We went to press with our March issue just before heading off to San Francisco and Seattle, for two events that have had remarkable growth over the past 10 years, in step with the development of our publication and the C&RB brand. And how those events (and we) have grown also says a lot about good things that are happening in the club industry, and why its future looks bright.
In San Francisco, C&RB was once again part of hosting the Excellence in Club Management (ECM) Awards dinner, as a co-sponsor with the McMahon Group. This event is always held in conjunction with the Club Managers Association of America’s annual conference—and while there are many gala events that compete for managers’ time and attention when they gather for their yearly meeting, it has been gratifying to see how attendance at the ECM Awards dinner has swelled each year, to where it is now clearly established as one of the highlights and must-attend functions of the week.
Once again, the managers honored at this year’s ECM dinner make up another stellar group of the “best of the best,” and we’ll present profiles of each of them and what they’ve achieved at their clubs in upcoming issues of C&RB throughout the rest of this year.
One of my favorite parts of the Awards is the “Rising Star” recognition for assistant managers, and this year we have especially strong representation in that category, with two assistant GMs—Brian Baldwin of Baltusrol Golf Club and Anne Stryhn of The Country Club of Virginia—sharing the “Rising Star” honors.
While C&RB and the McMahon Group are not involved with the judging for any of the ECM Awards—all of that is done by an elite peer group of top club managers—we do see reports on the full extent of nominations. And this year, the “Rising Star” group was well-populated with many other worthy candidates.
All of this can mean nothing but good things for the club industry. With so much up-and-coming talent being mentored by the managers who earn their own honors through the other ECM categories, the future of our business is clearly in good hands. We have already seen many who earned “Rising Star” recognition in previous years ascend to, and then thrive in, top management positions of leading clubs, and all signs point to this continuing. And with attracting new members at the top of every club’s strategic agenda, that can only help to ensure that the industry will stay fresh and relevant.
After San Francisco we moved right on to Seattle, for C&RB’s 2018 Chef to Chef Conference. This marked the 10th anniversary of our Conference, and its growth from some 70 attendees at the first one in Las Vegas in 2009, to several straight years now of sellout attendance with over 200 chef attendees, has mirrored the fast-growing importance of club food-and-beverage programs.
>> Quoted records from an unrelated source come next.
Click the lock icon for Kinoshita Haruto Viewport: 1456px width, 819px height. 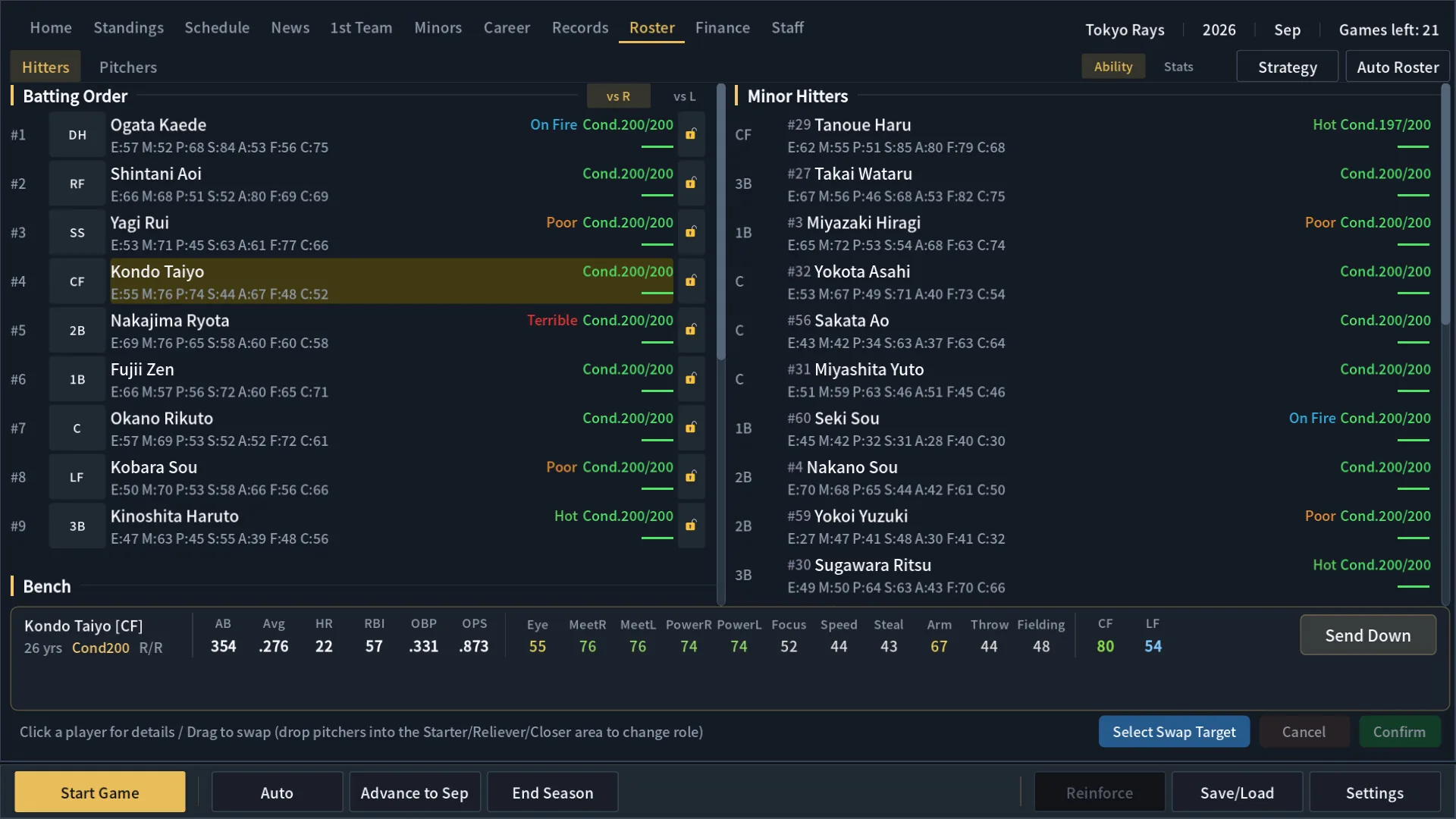coord(691,526)
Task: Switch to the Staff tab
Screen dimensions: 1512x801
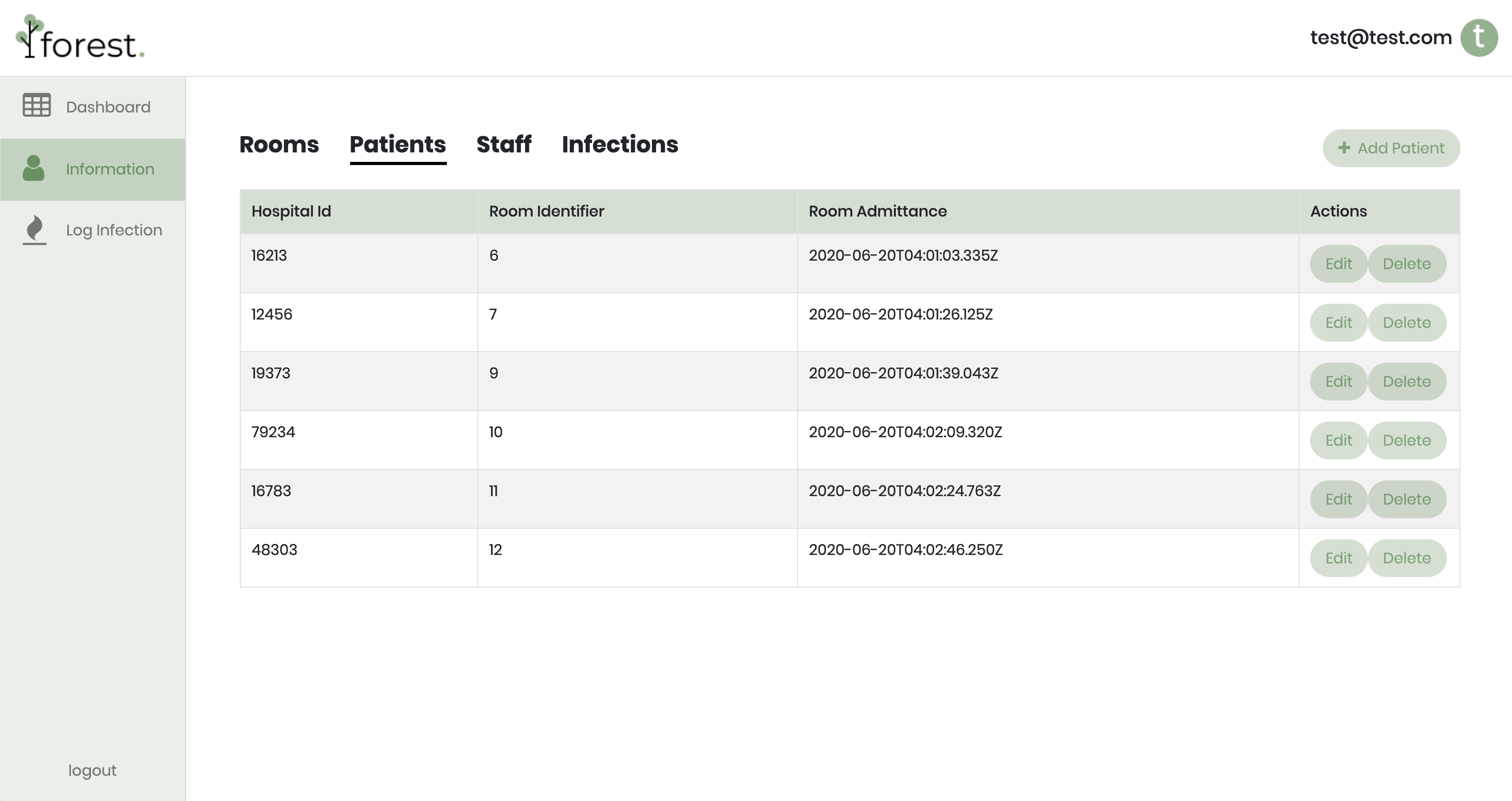Action: [x=504, y=145]
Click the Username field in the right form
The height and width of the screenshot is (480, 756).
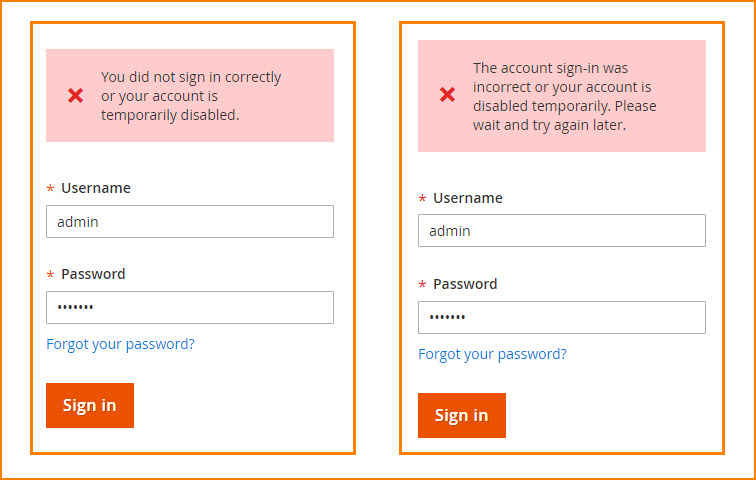point(561,231)
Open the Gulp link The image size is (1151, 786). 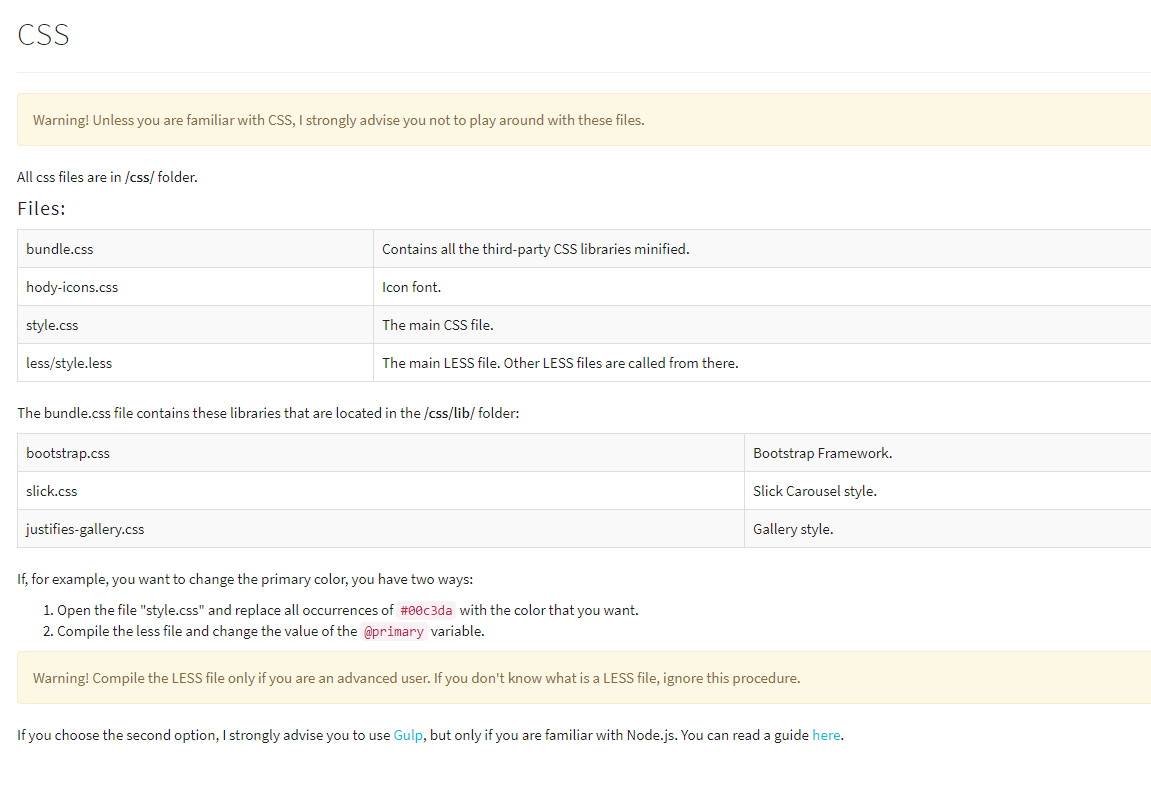408,735
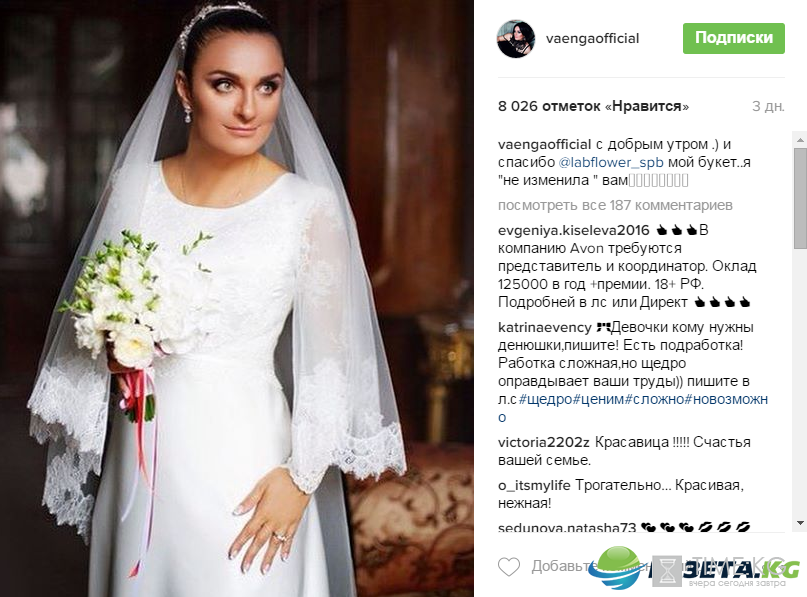Open o_itsmylife commenter profile
The image size is (807, 597).
click(x=534, y=485)
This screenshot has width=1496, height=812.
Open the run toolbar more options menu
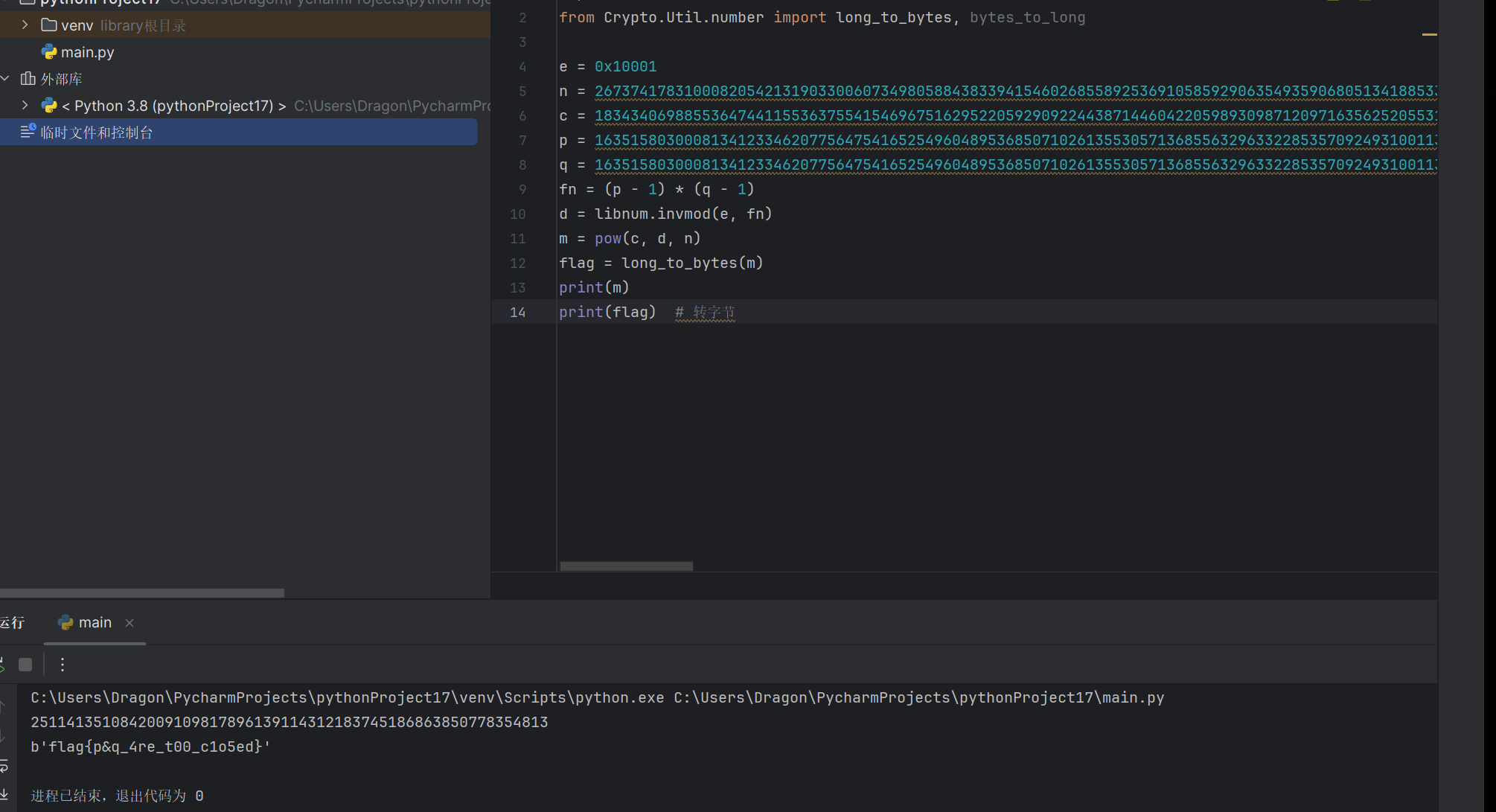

It’s been especially heartening to see how many clubs have felt that sending their chefs to our Conference year after year is an important part of their ongoing career development, to not only help them stay on top of culinary trends and best practices, but also to form a strong peer-support group, through the networking that is one of Chef to Chef’s primary benefits.
This year in Seattle, in fact, we awarded nearly 70 chefs with “five-year pins,” to honor them for having attended at least half of the Conferences to date. It’s also been great to see how Chef to Chef has become truly a national event—this year’s attendance in Seattle included chefs from 36 different states, as well as Canada.